What you should do: Starting at the line with "Task: Open Desc" in it, reproduce each line below through the last one, exactly, and include nothing else.

Data extracts:
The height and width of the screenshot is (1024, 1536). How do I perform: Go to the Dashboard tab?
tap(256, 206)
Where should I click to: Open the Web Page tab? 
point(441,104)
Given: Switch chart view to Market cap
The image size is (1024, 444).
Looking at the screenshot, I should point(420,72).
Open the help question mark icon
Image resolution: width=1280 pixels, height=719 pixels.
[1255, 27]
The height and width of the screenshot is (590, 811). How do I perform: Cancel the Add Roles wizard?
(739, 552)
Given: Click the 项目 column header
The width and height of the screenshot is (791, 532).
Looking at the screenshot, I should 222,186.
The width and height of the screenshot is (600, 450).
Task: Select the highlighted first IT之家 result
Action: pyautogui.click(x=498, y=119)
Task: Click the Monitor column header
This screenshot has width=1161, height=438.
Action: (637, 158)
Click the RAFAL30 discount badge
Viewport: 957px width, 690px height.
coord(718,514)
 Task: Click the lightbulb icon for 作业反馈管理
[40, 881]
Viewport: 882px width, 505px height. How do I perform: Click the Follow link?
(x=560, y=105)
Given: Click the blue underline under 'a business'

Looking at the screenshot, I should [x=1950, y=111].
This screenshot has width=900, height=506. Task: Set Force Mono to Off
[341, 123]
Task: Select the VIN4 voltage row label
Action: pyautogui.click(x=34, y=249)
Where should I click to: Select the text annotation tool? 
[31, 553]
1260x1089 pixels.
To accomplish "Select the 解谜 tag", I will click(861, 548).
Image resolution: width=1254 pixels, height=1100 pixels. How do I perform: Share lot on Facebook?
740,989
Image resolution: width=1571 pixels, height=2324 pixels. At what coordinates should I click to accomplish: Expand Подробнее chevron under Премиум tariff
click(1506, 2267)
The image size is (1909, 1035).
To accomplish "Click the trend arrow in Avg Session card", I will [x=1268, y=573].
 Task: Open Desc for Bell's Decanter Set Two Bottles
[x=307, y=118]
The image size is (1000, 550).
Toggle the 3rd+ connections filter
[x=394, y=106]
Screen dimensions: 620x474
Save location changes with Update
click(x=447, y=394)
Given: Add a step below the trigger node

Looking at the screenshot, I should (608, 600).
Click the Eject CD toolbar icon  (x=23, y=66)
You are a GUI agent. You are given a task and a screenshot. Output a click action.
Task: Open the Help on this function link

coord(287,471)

Exercise solution:
 Task: Open Desc for Bell's Decanter Set Two Bottles
[x=307, y=118]
The image size is (1000, 550).
Toggle the 3rd+ connections filter
[x=394, y=106]
Screen dimensions: 620x474
Save location changes with Update
click(x=447, y=394)
Given: Add a step below the trigger node

Looking at the screenshot, I should (608, 600).
Click the Eject CD toolbar icon  (x=23, y=66)
You are a GUI agent. You are given a task and a screenshot. Output a click action.
Task: Open the Help on this function link

coord(287,471)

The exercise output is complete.